• _Trecho do texto_
========================================

Acórdão nº 342/04.6TAAVR de Court of Appeal of Coimbra (Portugal), 21 de Janeiro de 2009

Magistrado ResponsávelDR. RIBEIRO MARTINS
Data da Resolução21 de Janeiro de 2009
EmissorCourt of Appeal of Coimbra (Portugal)

Acordam em conferência na Secção Criminal da Relação de Coimbra - I - 1- No processo comum 342/04 do 2º Juízo Criminal de Aveiro foram condenados pela prática do crime de abuso de confiança contra a Segurança Social os arguidos "A,L.da"e D...

, aquela em 300 dias de multa à taxa diária de € 6 e este num ano e seis meses de prisão com a execução suspensa por igual período na condição do pagamento de € 105.739,97 e respectivos juros de mora ao Instituto de Segurança Social.

2- O arguido recorre, concluindo - 1) Tendo o arguido deixado de ser o representante comercial da A, Lda. por força da insolvência decretada em 3/6/2003, não pode ser responsável pelas não entregas de contribuições posteriores a essa data. Assim o ponto 3 da matéria de facto deve ser alterado em conformidade.

2) A prova produzida, designadamente os depoimentos do próprio arguido e da testemunha R..., não permite concluir que tenha havido uma única resolução na determinação da conduta do arguido. A própria motivação da convicção do tribunal revela que assim não sucedeu. Além de que ocorreu uma descontinuidade temporal incompatível com a existência de uma única resolução. Assim nessa parte se discorda do ponto 6 da matéria de facto.

3) Se dos depoimentos das testemunhas e do arguido ainda sobrassem dúvidas sobre o montante do seu vencimento, bastaria que o tribunal solicitasse ao arguido que apresentasse um recibo do seu vencimento actual. Recibo que agora se junta. Pelo que o ponto 13) dos factos provados deve ser alterado em conformidade.

========================================

• _Dados fornecidos_
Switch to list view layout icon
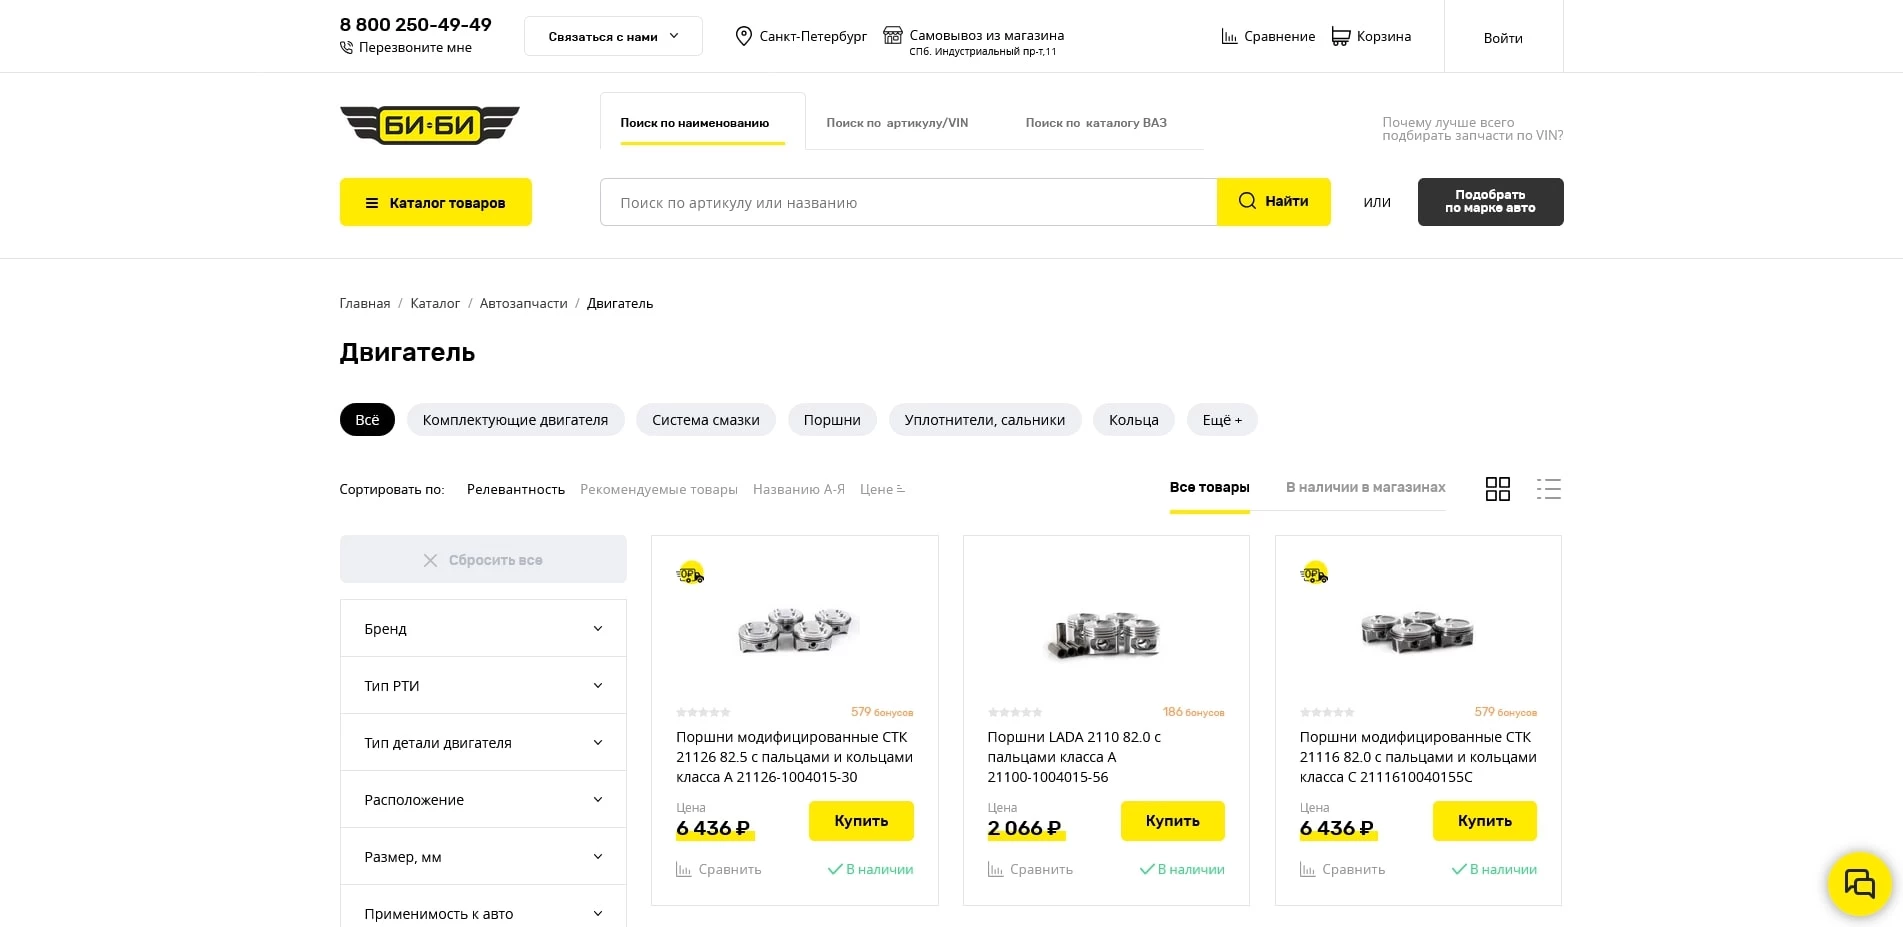[1548, 489]
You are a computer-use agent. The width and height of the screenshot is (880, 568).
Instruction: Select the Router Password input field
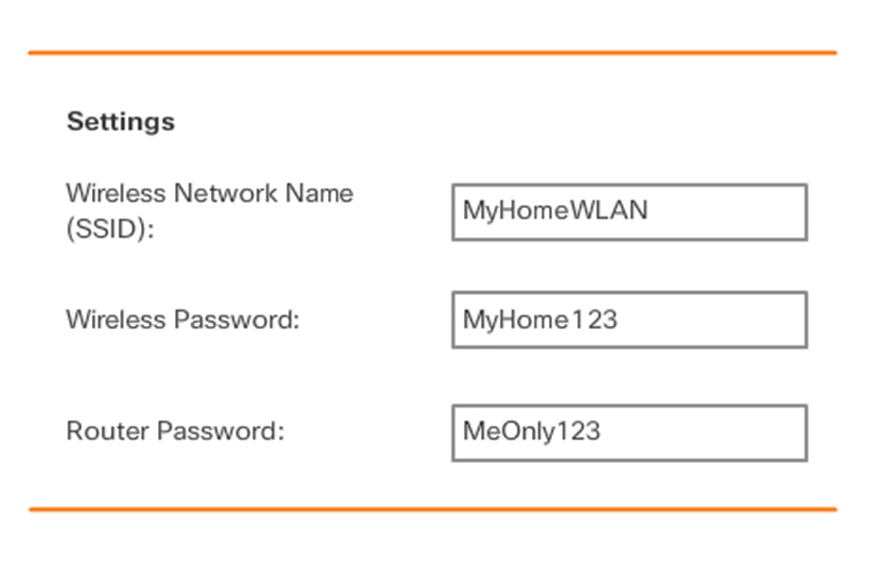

========================================

• _Tarefas obrigatórias_
**a)** De acordo com o acórdão, a que pena foi condenada a sociedade arguida "A, L.da"?
**b)** Reproduza sem alterações o trecho do acórdão que vai de "2- O arguido" até "facto deve ser alterado em conformidade.".

• _Soluções dos exercícios_
**a)** A 300 dias de multa à taxa diária de € 6.

**b)**
2- O arguido recorre, concluindo - 1) Tendo o arguido deixado de ser o representante comercial da A, Lda. por força da insolvência decretada em 3/6/2003, não pode ser responsável pelas não entregas de contribuições posteriores a essa data. Assim o ponto 3 da matéria de facto deve ser alterado em conformidade.